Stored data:
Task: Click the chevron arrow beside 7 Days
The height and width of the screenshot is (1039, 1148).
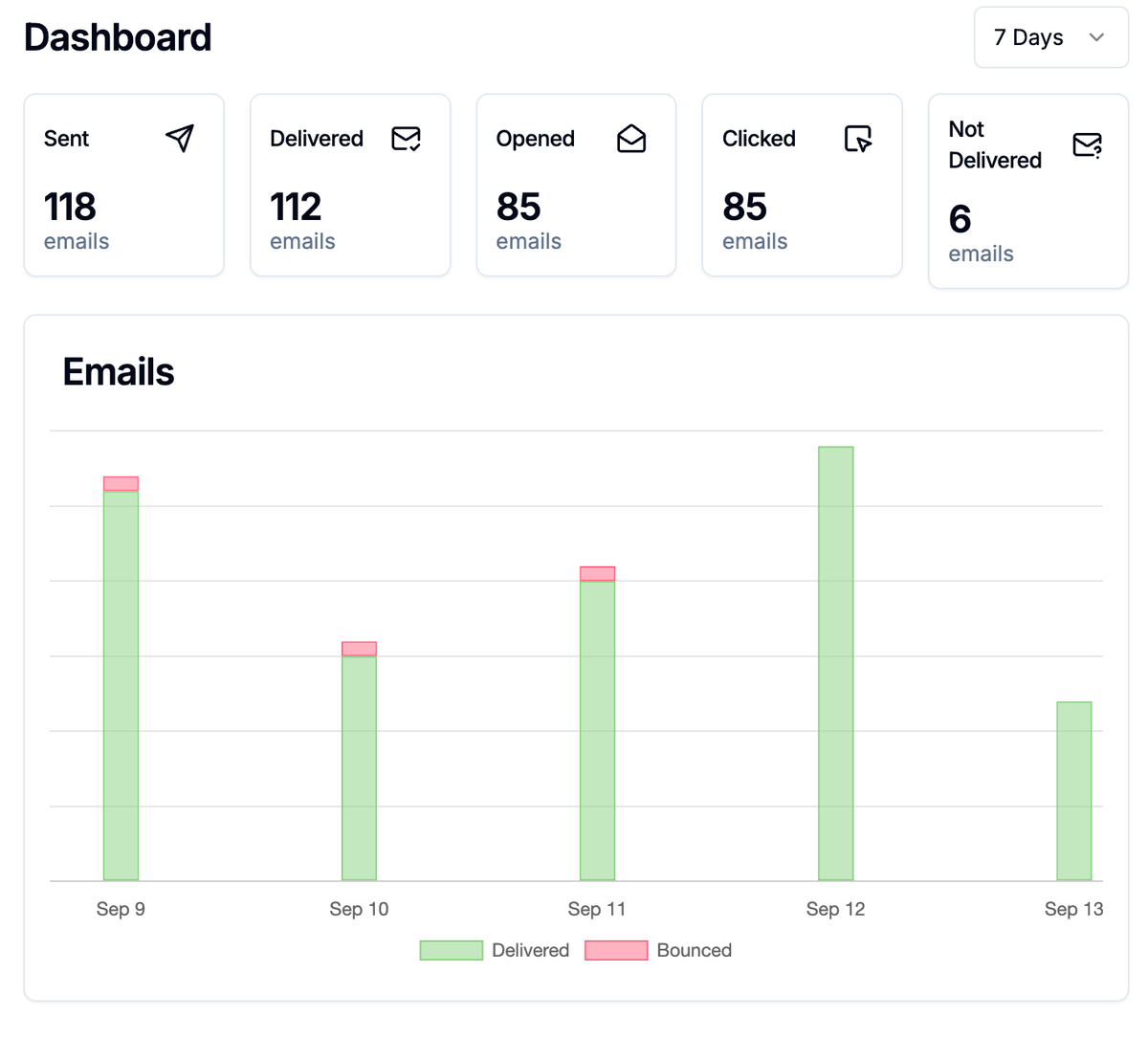Action: click(x=1096, y=37)
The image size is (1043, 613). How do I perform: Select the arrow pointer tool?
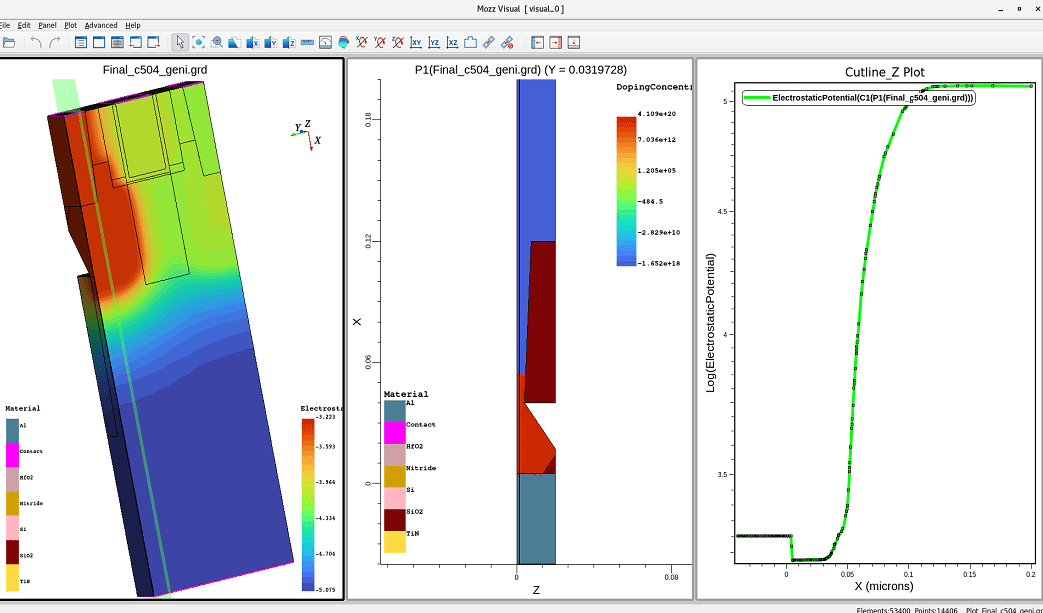(180, 43)
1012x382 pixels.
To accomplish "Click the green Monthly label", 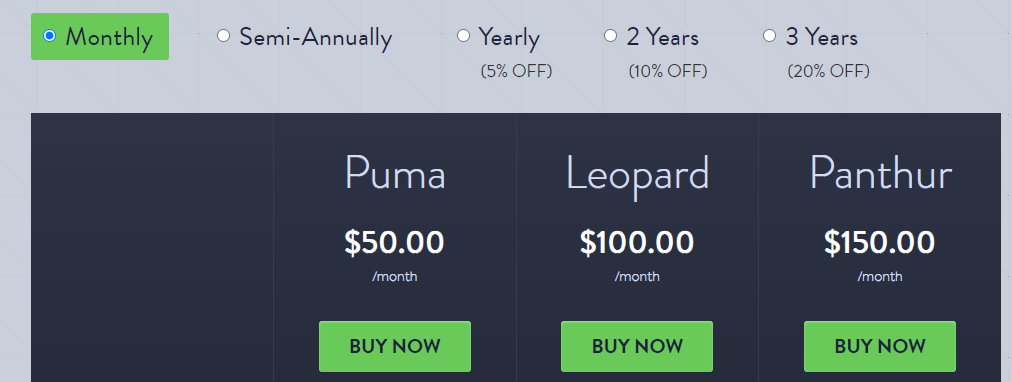I will click(x=109, y=37).
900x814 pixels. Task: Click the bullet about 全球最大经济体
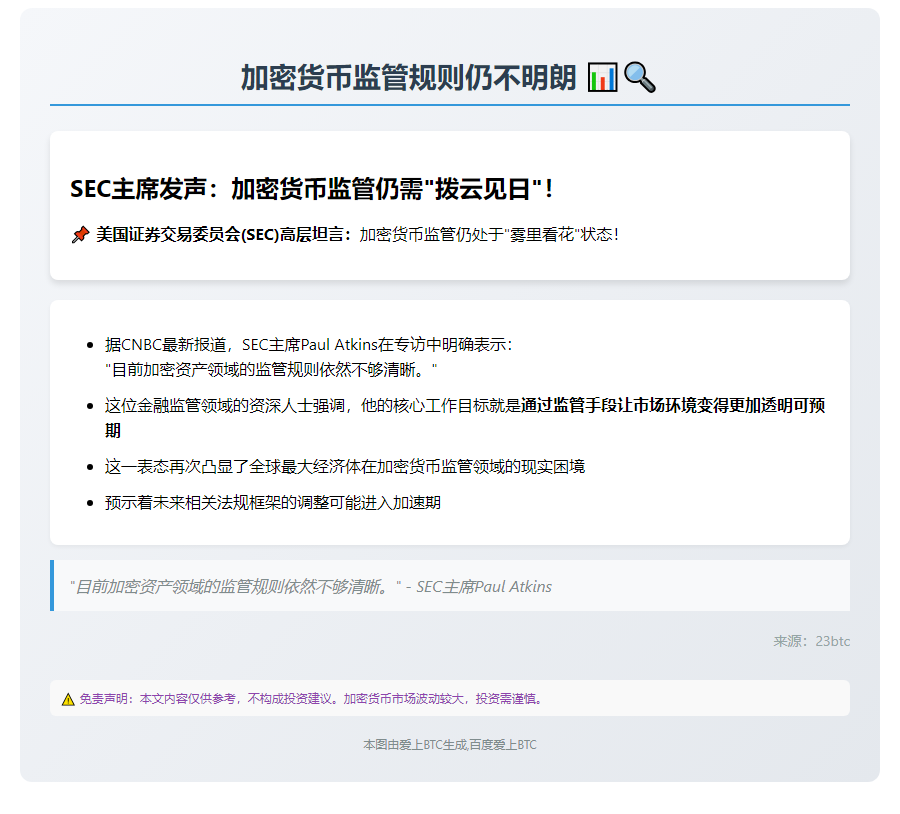(x=345, y=467)
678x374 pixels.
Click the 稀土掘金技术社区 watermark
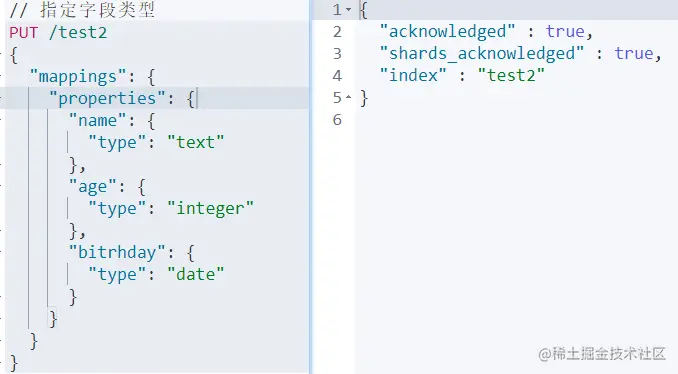click(x=602, y=354)
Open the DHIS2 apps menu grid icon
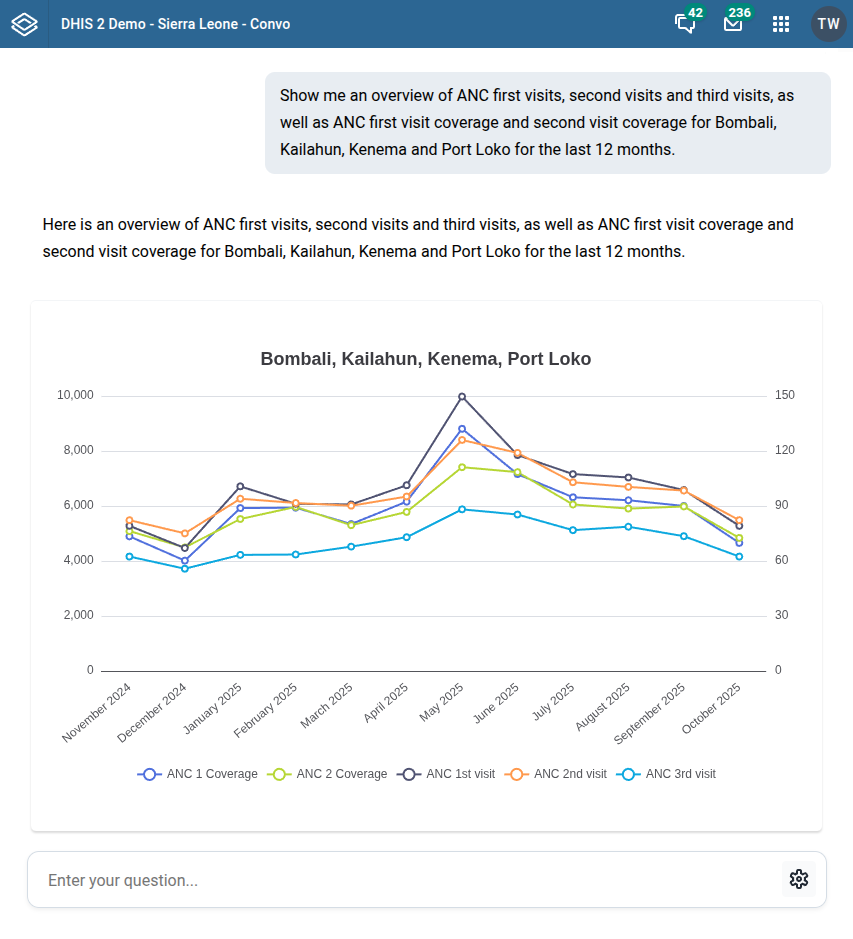Image resolution: width=853 pixels, height=939 pixels. pyautogui.click(x=781, y=23)
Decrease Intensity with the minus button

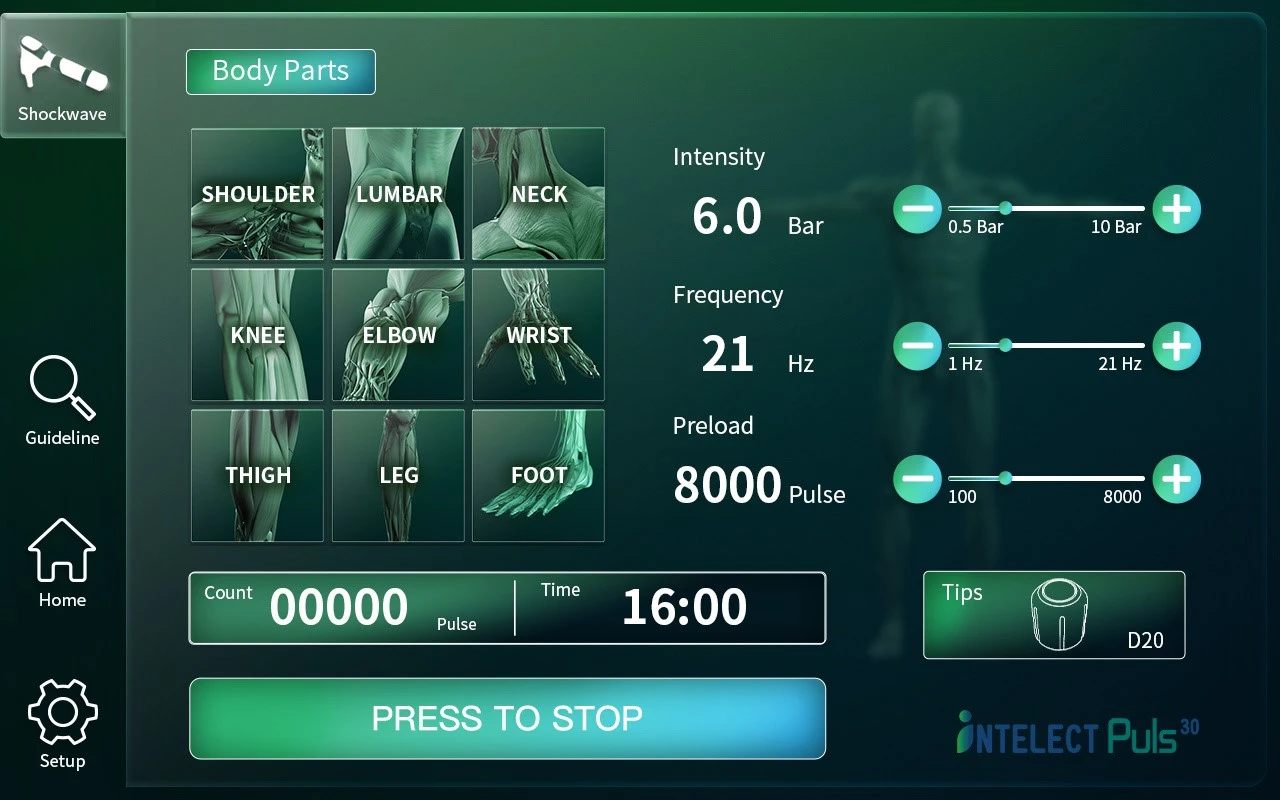[x=917, y=210]
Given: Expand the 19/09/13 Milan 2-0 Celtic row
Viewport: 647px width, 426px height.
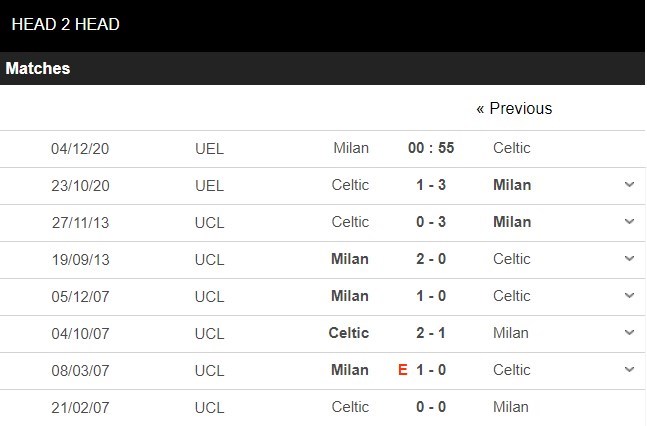Looking at the screenshot, I should (629, 259).
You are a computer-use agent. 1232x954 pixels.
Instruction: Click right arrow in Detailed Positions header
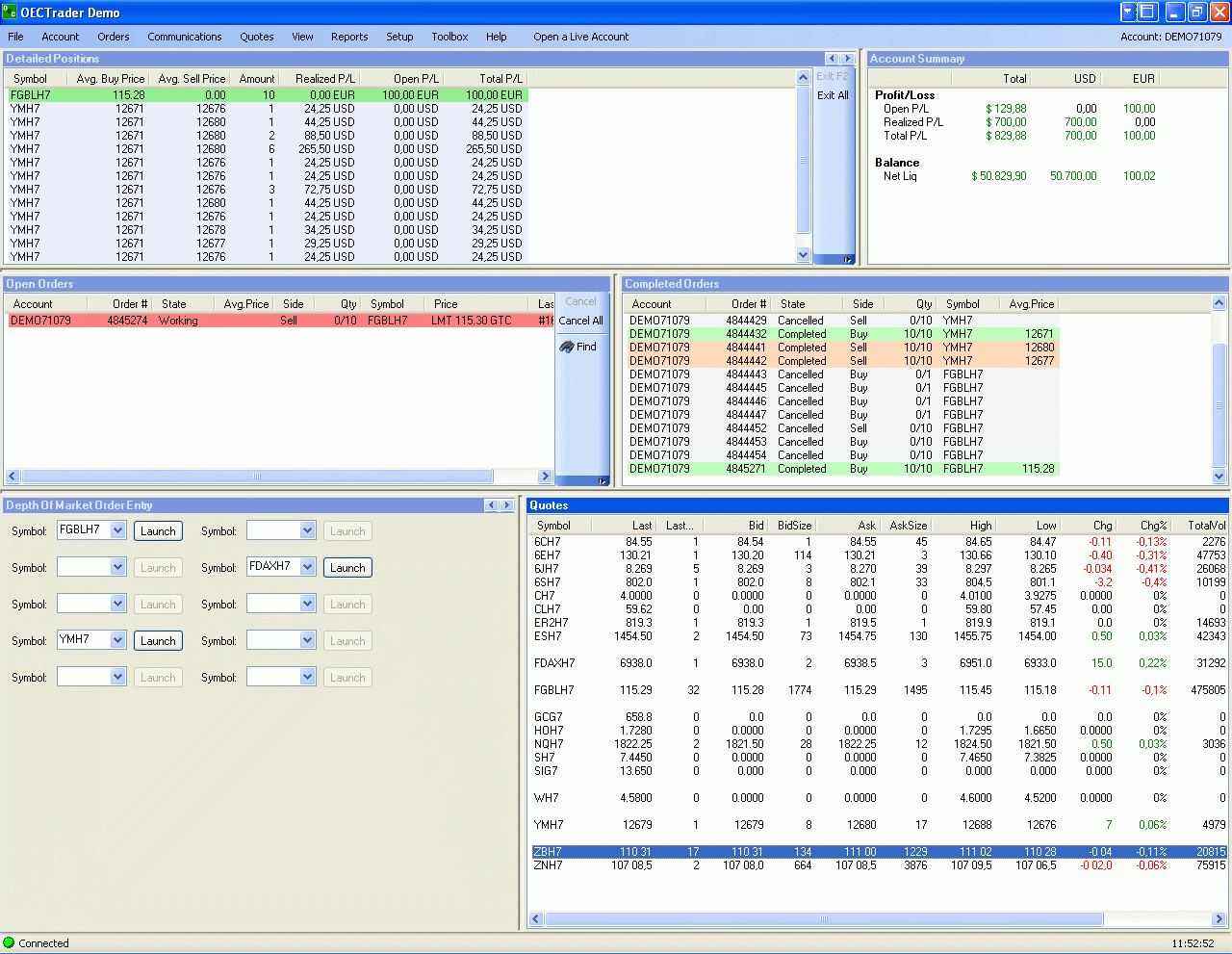coord(847,59)
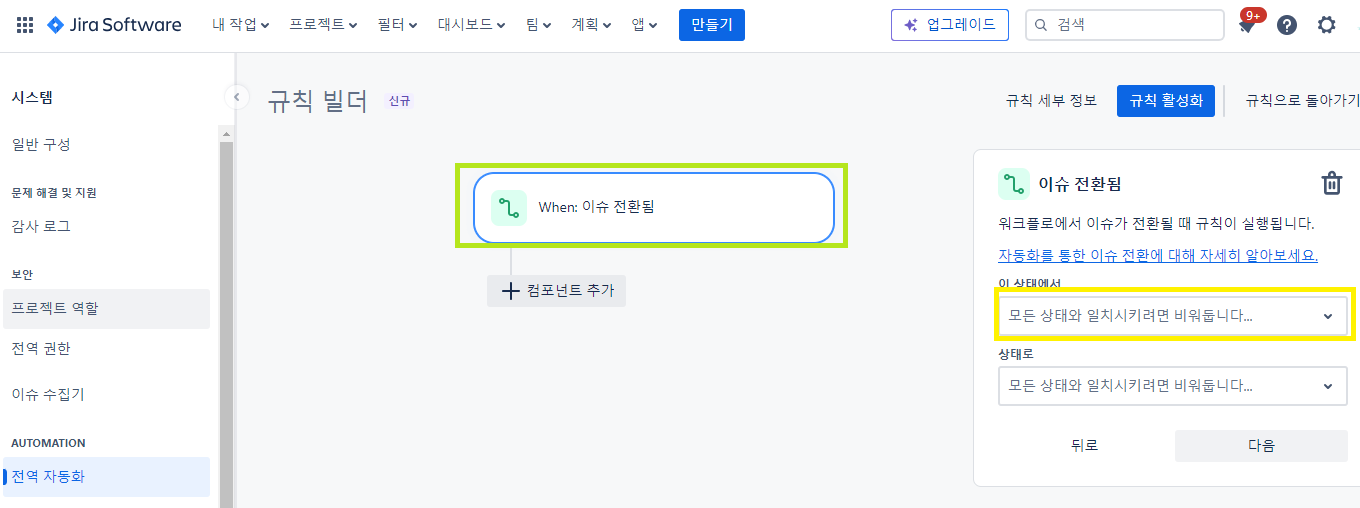The height and width of the screenshot is (508, 1360).
Task: Select the When: 이슈 전환됨 trigger card
Action: click(654, 208)
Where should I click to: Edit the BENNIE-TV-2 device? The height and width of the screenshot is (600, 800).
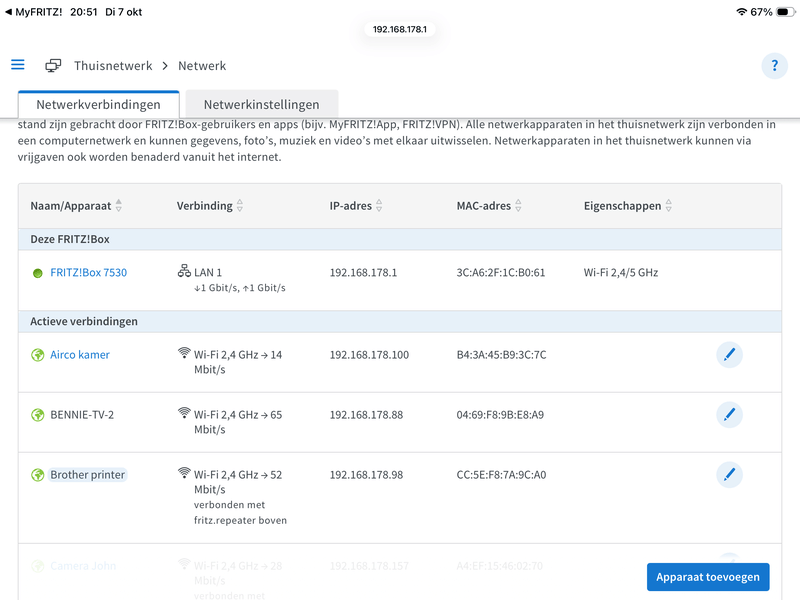729,414
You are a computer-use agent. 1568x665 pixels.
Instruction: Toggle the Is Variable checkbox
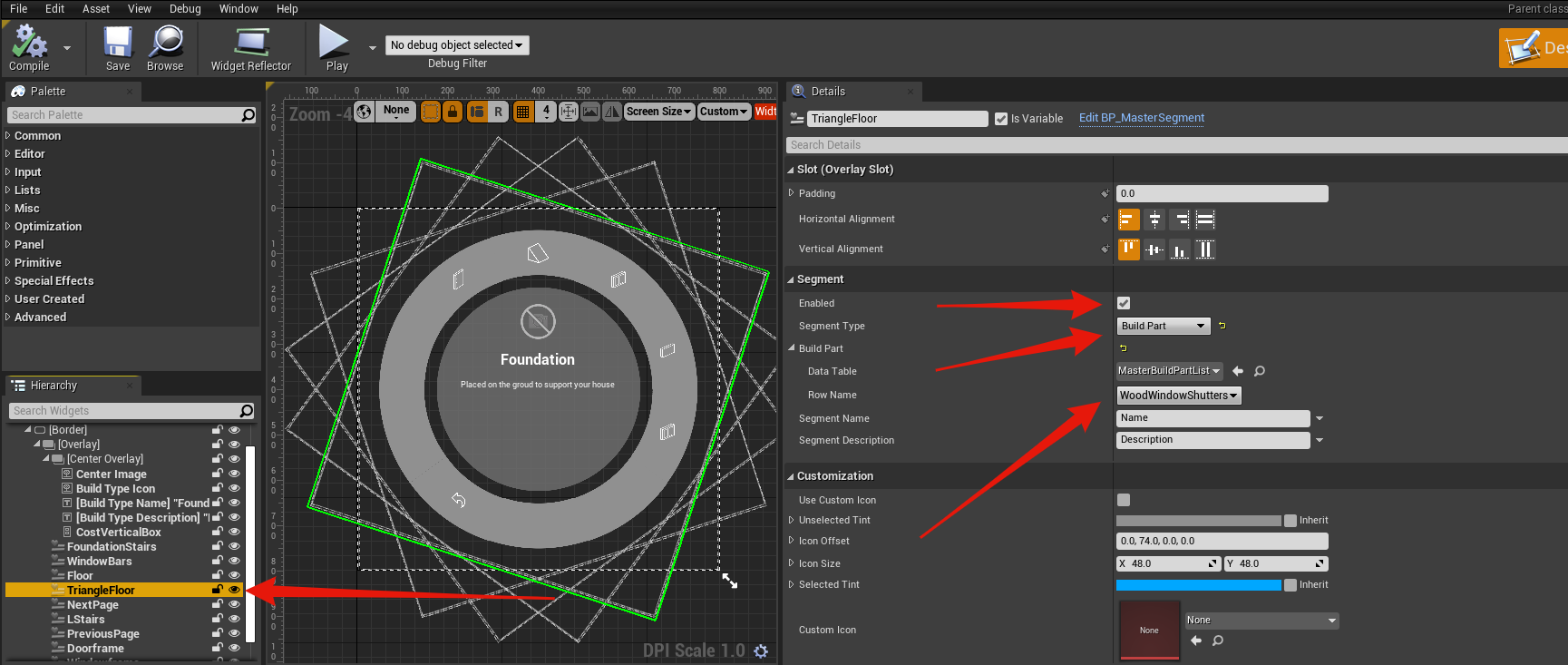click(x=1001, y=119)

▶ _EXERCISE INSTRUCTIONS_
Each line above with the word "computer" must be returned.

▶ _RESPONSE TO THE EXERCISE_
You are a computer-use agent. 1232x954 pixels.
You are a computer-use agent. 1568x665 pixels.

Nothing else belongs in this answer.